■ WHAT TO DO: First find the line with "Walmart is accepting", then reproduce it and all following lines of the data to the end, exactly and with no pictures, adding nothing.

────────

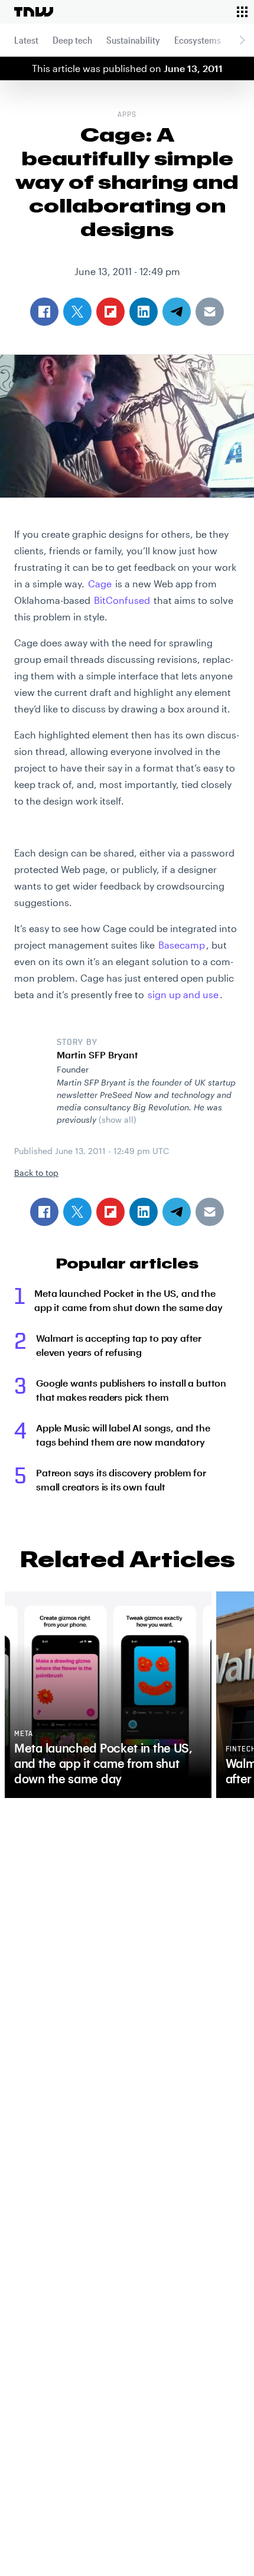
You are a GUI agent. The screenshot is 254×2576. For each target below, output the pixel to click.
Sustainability (133, 39)
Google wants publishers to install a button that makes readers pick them (131, 1390)
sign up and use (183, 994)
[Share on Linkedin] (143, 1212)
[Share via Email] (210, 1212)
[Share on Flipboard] (110, 1212)
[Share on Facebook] (44, 1212)
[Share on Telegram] (176, 1212)
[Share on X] (77, 1212)
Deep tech (72, 39)
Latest (26, 39)
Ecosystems (197, 39)
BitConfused (122, 600)
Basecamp (181, 944)
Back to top (36, 1173)
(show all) (117, 1119)
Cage (100, 583)
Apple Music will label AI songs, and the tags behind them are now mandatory (123, 1434)
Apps (127, 115)
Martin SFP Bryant (97, 1054)
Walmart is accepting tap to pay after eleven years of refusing (118, 1345)
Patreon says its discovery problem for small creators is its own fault (121, 1479)
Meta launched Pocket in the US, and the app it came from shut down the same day (128, 1300)
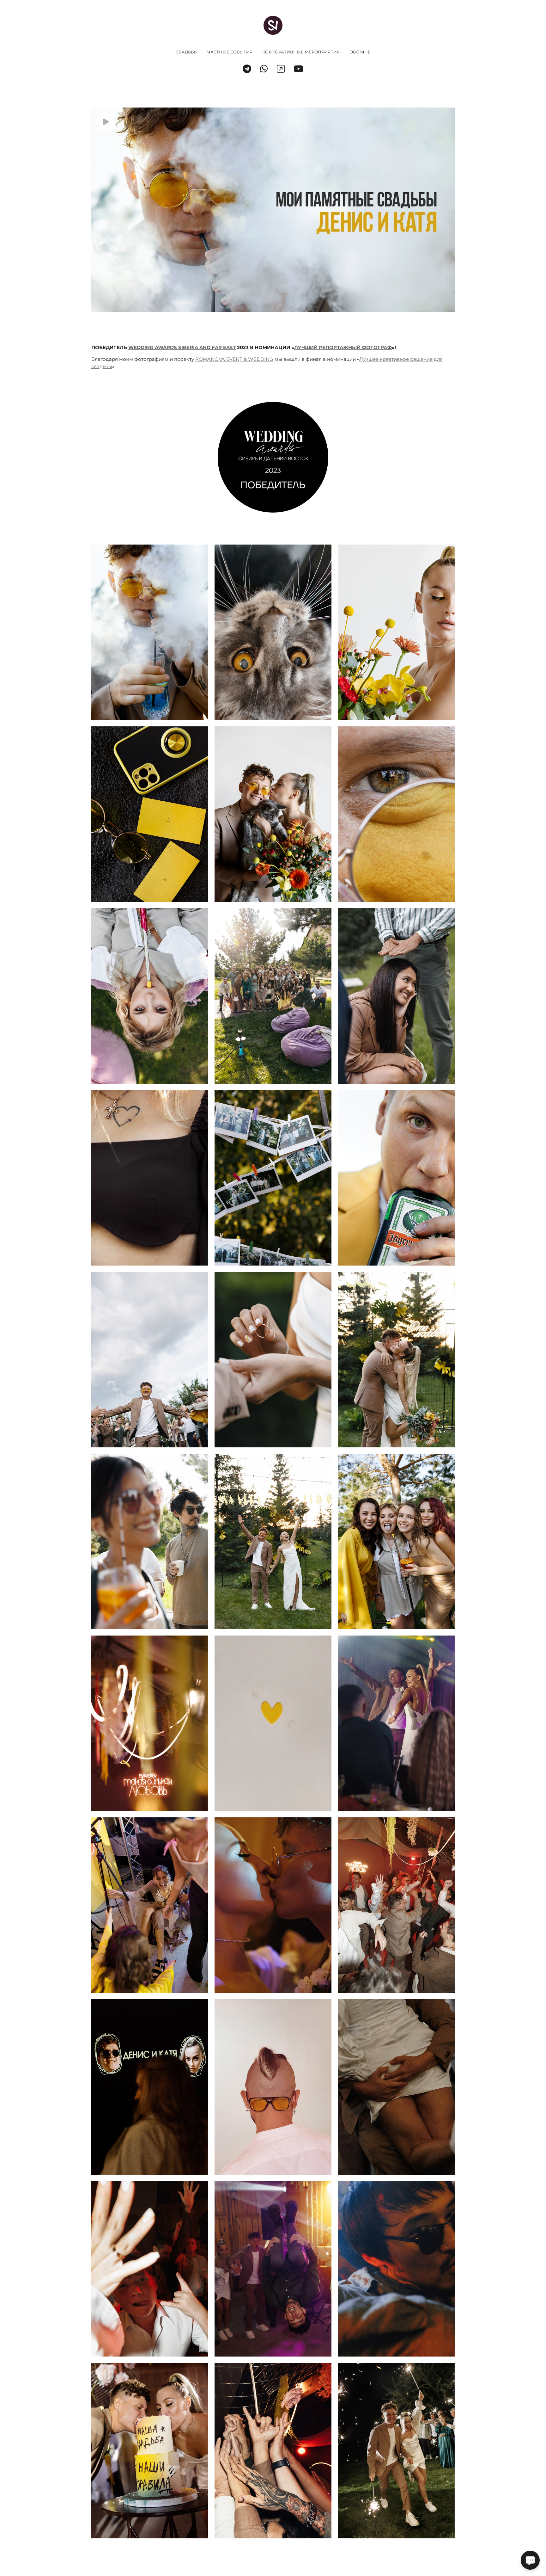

────────

■ WRITTEN RESPONSE:
Walmart is accepting tap to pay after eleven years of refusing (118, 1345)
Patreon says its discovery problem for small creators is its own fault (121, 1479)
Meta launched Pocket in the US, and the app it came from shut down the same day (128, 1300)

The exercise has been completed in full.